Buyer, in its sole and absolute discretion, may terminate the Agreement during the 60 day Examination Period;

 

 

the consummation of the purchase and sale of the Property may not occur when anticipated, or at all; and

 

 

other risks and uncertainties that may cause results to differ materially from those set forth in the forward-looking statements.

 

Many of these factors are beyond the control of ERBA Diagnostics, Inc.
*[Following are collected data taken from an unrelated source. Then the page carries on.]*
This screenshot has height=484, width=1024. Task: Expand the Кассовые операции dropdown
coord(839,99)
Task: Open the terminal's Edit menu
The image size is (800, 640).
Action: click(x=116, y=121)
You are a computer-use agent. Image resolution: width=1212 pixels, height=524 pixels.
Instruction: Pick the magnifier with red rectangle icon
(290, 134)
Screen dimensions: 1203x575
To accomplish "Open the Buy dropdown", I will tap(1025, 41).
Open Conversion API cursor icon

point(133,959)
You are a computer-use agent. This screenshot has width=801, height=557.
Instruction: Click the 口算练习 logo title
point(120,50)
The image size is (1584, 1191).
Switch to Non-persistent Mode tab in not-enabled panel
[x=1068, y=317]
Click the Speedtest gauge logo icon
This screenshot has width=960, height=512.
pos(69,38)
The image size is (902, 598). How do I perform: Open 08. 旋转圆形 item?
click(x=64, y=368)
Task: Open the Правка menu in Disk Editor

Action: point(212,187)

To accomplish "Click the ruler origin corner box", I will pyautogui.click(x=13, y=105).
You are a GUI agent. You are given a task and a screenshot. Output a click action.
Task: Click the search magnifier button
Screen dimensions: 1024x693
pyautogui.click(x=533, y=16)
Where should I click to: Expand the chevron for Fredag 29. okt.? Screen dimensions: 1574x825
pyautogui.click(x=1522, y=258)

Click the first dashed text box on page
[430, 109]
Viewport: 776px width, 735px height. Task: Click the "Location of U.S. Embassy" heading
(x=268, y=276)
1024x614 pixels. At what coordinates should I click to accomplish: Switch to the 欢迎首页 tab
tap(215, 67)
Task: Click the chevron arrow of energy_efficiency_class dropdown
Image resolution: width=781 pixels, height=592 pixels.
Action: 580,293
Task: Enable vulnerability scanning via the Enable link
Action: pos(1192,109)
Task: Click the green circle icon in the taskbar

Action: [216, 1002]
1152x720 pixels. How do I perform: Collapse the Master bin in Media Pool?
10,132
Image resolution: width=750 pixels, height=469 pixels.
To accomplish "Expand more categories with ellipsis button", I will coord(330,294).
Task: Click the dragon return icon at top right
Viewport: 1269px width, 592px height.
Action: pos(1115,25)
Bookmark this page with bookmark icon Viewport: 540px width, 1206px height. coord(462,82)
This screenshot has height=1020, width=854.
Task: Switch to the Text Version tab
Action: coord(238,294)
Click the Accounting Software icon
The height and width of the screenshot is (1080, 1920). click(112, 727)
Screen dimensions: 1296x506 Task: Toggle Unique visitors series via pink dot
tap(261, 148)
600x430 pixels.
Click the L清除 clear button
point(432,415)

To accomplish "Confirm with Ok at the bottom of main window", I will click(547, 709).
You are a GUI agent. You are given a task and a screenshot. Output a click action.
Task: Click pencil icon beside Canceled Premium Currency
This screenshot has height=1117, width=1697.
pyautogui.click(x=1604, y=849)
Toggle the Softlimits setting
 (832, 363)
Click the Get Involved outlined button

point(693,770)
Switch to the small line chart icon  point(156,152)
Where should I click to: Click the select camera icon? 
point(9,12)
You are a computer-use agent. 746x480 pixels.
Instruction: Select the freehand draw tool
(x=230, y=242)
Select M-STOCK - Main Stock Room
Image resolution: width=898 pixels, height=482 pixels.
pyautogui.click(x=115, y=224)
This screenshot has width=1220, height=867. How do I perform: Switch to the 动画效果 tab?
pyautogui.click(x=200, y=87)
See also the section entitled “Risk Factors” in the Company’s Annual Report on Form 10-K for the year ended December 31, 2014 filed with the SEC for further discussion of certain risks and uncertainties that could materially and adversely affect the Company’s business, operating results or financial condition. 

 

Item 9.01 Financial Statements and Exhibits.
     
 

(d)

Exhibit 10.1 – Purchase and Sale Agreement, dated as of October 24, 2018, by and between Diamedix Corporation and PTH North Miami Ave LLC.

 

 

 

 

SIGNATURES

 

Pursuant to the requirements of the Securities Exchange Act of 1934, the registrant has duly caused this report to be signed on its behalf by the undersigned hereunto duly authorized.

 

 

ERBA DIAGNOSTICS, INC.

 

     

 

 

 

 

 

 

 

 

Dated: October 30, 2018

By:

  /s/ David Barka                   

 

 

 

David Barka,

 

 

 

Interim Chief Executive Officer

 

 

 

 

 

EXHIBIT INDEX

 

 

Exhibit Description
   

10.1

Purchase and Sale Agreement, dated as of October 24, 2018, by and between Diamedix Corporation and PTH North Miami Ave LLC.